Rian's script was a genuinely excellent anarchist critique of space opera. Whether or not that belongs in a numbered Star Wars movie is debatable. But the real disconnect with the audience is the edit. The film we got is not excellent. The film we got is not exactly good. And yet - all popular criticism is this same irrelevant fluff.
Luke being a hermit was JJ's fault. It was immutable, when Rian began. Rian's explanation was fine. Jesus Christ, his description of the Force is incredible. People keep shitting on his opinion of the Jedi as if the Jedi way didn't fail the Republic, fail his parents, and fail his mentors, all two of whom kept playing mind games even after death. Some girl shows up expecting How To Hero 101 and of course he says no.
I ask you - as opposed to what?
Sketch it out for me. What does Luke's motivation look like, when a Force-sensitive rando shows up on his extremely private retreat, offering a tool he built from scratch and obviously abandoned? The man knows smugglers, bounty hunters, militants, and diplomats. He's attuned to a psychic power that permeates all life and matter. Some glorified barkeep having his backup glowstick in her basement would not stop him from getting it, if he set aside a month and gave half a shit. Tell me what it would look like, if it looked like that Luke Skywalker was well-written, in your eyes.
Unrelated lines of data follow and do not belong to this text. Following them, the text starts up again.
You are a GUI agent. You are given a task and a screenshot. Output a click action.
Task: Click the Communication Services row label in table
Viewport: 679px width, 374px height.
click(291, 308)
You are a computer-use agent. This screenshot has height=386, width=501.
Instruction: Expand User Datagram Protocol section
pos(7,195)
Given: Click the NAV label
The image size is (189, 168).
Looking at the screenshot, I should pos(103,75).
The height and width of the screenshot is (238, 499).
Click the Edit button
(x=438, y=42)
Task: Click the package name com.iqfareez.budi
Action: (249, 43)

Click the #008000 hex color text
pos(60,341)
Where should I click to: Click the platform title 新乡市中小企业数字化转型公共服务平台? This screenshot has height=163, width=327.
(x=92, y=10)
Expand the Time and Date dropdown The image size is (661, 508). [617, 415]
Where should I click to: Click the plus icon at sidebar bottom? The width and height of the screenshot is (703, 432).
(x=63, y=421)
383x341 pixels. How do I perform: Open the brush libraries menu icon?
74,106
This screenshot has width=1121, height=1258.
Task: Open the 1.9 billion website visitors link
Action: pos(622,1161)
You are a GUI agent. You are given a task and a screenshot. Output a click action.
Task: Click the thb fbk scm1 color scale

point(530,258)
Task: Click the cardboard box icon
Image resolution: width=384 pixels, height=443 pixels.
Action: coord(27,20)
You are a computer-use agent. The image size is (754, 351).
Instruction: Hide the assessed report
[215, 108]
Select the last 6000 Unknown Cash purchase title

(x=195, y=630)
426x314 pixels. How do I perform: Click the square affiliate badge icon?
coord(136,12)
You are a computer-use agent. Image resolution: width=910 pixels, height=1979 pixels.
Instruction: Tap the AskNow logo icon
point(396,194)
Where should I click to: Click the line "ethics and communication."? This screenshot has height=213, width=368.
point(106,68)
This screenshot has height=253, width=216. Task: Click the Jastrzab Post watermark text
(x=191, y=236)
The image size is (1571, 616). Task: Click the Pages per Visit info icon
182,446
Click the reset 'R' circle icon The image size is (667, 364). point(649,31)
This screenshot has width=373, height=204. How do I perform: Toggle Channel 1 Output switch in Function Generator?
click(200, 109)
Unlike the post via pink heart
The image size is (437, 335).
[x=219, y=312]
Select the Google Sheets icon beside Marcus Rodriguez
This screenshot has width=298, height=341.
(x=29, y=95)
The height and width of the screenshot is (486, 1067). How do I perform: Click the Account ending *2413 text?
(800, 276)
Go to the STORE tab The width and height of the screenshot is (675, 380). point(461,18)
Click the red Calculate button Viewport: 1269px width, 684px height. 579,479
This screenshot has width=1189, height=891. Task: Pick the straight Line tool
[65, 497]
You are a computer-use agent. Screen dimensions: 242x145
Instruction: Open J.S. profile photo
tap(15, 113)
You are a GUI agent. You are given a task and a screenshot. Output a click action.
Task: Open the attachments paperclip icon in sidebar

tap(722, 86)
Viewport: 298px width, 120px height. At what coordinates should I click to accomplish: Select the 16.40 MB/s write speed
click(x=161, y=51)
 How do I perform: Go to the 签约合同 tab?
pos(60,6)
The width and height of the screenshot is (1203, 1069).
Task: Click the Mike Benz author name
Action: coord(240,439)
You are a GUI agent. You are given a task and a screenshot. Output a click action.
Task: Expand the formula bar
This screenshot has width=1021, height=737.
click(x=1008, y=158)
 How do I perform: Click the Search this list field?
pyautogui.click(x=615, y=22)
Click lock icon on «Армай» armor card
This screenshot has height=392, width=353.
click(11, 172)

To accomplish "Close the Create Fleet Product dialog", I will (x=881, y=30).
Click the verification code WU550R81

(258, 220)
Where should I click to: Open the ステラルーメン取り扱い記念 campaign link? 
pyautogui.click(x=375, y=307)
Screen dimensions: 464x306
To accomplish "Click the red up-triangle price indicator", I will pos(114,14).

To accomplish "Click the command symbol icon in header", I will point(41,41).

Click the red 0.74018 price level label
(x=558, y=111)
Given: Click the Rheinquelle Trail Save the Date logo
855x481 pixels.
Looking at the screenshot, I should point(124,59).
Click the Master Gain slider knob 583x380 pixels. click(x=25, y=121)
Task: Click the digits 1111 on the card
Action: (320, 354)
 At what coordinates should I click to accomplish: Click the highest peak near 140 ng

Me, personally? I'm quite happy with him kicking Rey straight down the only-what-you-take-with-you hole. He doesn't toy with her except to show her she doesn't need training and shouldn't want training. Yoda played some Mister Miyagi shit while he was looking for a level-up before 1v1-ing the scariest motherfucker in the universe. "Ben" was a dutch uncle his whole life and never mentioned he had space-wizard bona fides, nevermind that his dad was alive and well and the scariest motherfucker in the universe. Jedi hermit Luke points out: the fact this trilogy exists means that what Luke did did not work. Of course he tells her not to repeat his mistakes. His ambition did not solve the problem.
Whoops. Yeah fair enough on mathing that math.
Still no idea what you think was missing from the explanation of how he got there. Him being there was a given. It awkwardly ended the previous movie, with a bizarre helicopter circle shot. Sprinkled throughout two whole acts, we got a Rashomon overview of him doing what we expected and having that blow up in his face. Short of making the movie about him--
And we're glossing over how Luke in Return Of The Jedi very nearly turned to the dark side. The Emperor was fuckin' thrilled until he got chucked down that elevator shaft. Luke Skywalker was always a hold-my-beer archetype. Plan A for Darth Vader was murder. There was no Plan B. Even with Jabba and the Emperor, his idea of a diplomatic alternative was to surrender his way in, and then murder his way out.
Luke being grumpy is infinitely more explicable than having the empire 'return, somehow.' Especially for an audience that's spent decades joking about the prequels, and wonders if the whole franchise would've gone better if Qui-Gon hadn't yelled "duck." Having the prescience to see Kylo ruin everything is the fuzzy precognition we've long since known about. Seriously considering murder as a solution is his go-to. He's not Batman.